After October 16, when the Iraqi central government began to reassert federal authority over the disputed territories in retaliation for the KRG’s independence vote, confidence in the KRG as a political system plummeted and calls increased in volume and urgency for President Barzani, the referendum’s mastermind, to resign. In addition to driving a wedge between the KDP and the PUK, the referendum galvanized the opposition. The Gorran Movement—the KRG’s second-largest bloc in parliament, which was expelled from the government in 2015—along with other Sulaimaniya-based parties Komal and the Alliance for Justice and Democracy, called for dissolving the government and establishing a “national salvation government” to replace what they regard as a dysfunctional, partisan oligarchy. However, on October 25, Gorran agreed to return to parliament after receiving guarantees that a legislative proposal would provide for President Barzani’s resignation and the dissolution of the presidency.

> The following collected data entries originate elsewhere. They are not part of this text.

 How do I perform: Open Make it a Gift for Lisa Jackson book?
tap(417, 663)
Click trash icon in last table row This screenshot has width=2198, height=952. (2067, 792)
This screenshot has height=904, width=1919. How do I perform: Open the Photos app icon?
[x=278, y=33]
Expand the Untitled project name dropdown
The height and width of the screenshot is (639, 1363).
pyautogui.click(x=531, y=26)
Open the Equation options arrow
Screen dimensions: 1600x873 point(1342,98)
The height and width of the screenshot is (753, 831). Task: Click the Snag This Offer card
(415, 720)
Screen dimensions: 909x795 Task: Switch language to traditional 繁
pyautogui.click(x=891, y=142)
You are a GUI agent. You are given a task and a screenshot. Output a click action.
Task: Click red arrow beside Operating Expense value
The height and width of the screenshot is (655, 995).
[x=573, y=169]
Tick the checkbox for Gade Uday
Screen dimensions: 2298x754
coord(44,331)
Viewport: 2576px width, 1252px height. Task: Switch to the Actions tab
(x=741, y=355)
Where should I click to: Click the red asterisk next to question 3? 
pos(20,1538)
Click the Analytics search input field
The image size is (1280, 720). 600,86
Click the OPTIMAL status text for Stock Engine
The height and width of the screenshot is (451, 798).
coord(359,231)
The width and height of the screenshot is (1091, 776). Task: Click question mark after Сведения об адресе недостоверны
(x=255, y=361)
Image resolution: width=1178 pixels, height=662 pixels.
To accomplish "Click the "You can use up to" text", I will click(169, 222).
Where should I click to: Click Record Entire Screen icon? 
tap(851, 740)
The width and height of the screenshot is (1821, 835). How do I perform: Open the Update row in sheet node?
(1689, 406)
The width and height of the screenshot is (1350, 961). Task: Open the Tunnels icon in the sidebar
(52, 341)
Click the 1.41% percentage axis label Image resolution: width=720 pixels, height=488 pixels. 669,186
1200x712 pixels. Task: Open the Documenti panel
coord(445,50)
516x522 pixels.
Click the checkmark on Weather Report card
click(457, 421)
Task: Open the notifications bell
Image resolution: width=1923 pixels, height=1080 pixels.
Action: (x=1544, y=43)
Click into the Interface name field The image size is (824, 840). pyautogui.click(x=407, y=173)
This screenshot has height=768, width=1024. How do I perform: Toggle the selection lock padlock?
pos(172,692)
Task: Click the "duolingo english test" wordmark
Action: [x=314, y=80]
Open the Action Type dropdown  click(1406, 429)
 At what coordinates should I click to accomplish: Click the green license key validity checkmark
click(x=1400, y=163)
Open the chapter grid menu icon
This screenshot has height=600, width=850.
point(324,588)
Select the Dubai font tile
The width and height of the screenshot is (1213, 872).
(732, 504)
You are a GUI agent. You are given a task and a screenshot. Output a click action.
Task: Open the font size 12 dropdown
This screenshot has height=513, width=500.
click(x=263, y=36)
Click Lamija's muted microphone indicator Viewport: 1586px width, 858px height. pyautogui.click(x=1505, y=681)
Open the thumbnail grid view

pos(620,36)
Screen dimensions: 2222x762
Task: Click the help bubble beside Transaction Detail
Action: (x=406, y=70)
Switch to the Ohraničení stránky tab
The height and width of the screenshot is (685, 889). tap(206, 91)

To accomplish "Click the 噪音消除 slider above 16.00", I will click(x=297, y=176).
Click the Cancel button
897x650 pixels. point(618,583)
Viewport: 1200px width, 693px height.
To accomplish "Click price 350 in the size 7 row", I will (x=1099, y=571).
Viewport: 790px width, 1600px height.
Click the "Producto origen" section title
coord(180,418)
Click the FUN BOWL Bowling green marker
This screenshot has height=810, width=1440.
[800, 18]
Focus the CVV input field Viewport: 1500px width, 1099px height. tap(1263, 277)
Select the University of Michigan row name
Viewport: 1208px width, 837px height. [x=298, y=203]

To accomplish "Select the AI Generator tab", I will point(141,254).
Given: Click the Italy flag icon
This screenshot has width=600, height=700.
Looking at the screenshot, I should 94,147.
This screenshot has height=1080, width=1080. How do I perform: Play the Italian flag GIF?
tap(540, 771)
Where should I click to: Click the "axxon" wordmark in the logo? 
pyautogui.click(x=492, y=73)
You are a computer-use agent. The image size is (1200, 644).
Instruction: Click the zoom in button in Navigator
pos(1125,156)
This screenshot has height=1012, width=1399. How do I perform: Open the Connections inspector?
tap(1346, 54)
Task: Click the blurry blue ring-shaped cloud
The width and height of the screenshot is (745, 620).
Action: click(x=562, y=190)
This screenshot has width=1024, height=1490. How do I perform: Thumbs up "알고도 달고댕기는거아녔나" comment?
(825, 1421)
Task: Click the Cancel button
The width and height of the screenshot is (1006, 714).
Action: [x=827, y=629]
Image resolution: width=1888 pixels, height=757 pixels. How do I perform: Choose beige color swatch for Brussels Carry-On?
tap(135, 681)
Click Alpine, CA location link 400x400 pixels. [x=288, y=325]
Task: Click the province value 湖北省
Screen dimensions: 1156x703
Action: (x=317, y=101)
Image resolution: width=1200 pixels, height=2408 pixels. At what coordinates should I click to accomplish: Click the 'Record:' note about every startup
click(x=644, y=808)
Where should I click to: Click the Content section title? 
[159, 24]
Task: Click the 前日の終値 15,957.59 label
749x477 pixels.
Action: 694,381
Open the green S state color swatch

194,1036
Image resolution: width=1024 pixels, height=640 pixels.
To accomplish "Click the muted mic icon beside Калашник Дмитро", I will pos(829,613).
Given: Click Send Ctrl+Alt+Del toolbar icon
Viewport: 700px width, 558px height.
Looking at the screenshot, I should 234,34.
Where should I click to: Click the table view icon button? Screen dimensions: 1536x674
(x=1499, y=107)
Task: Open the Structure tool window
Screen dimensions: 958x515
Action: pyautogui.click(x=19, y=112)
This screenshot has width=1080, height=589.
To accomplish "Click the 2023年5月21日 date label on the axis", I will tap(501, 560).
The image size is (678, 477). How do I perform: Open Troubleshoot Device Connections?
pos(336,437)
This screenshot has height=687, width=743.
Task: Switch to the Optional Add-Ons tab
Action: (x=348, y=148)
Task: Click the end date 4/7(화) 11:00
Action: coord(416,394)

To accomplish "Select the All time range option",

While Gorran approved of Barzani’s decision to step down from the presidency, it raised objections to the proposal’s content and to the legislative process that drafted it, which Gorran claimed merely packaged a joint KDP–PUK decree as a law to be retroactively approved by parliament. The proposal was drafted in an inter-politburo summit between the KDP and PUK, along with the Islamic Union. While devolving the president’s powers under the 2005 Presidency Law, which granted the president of the KRG expansive executive powers, the new bill would only remain in effect until the next round of presidential and parliamentary elections, which had been scheduled for November 1 but were postponed for eight months in late October by act of a PUK and KDP-dominated parliament. This draft law provided that that until elections, “no law or decision shall be made in contradiction of this law,” precluding amendments to the 2005 law until at least June 2018. During the October 29 session, these provisions raised objections from Gorran lawmakers, who have consistently demanded that the Presidency Law be repealed and that elections proceed on November 1. Protests from the Gorran and Komal delegations demanding further debate before a vote were met with violence from KDP MPs and journalists, and later that evening KDP supporters stormed the parliament hall, attacking journalists and threatening opposition MPs while crowds in Dohuk and Zakho burned Gorran and PUK party offices.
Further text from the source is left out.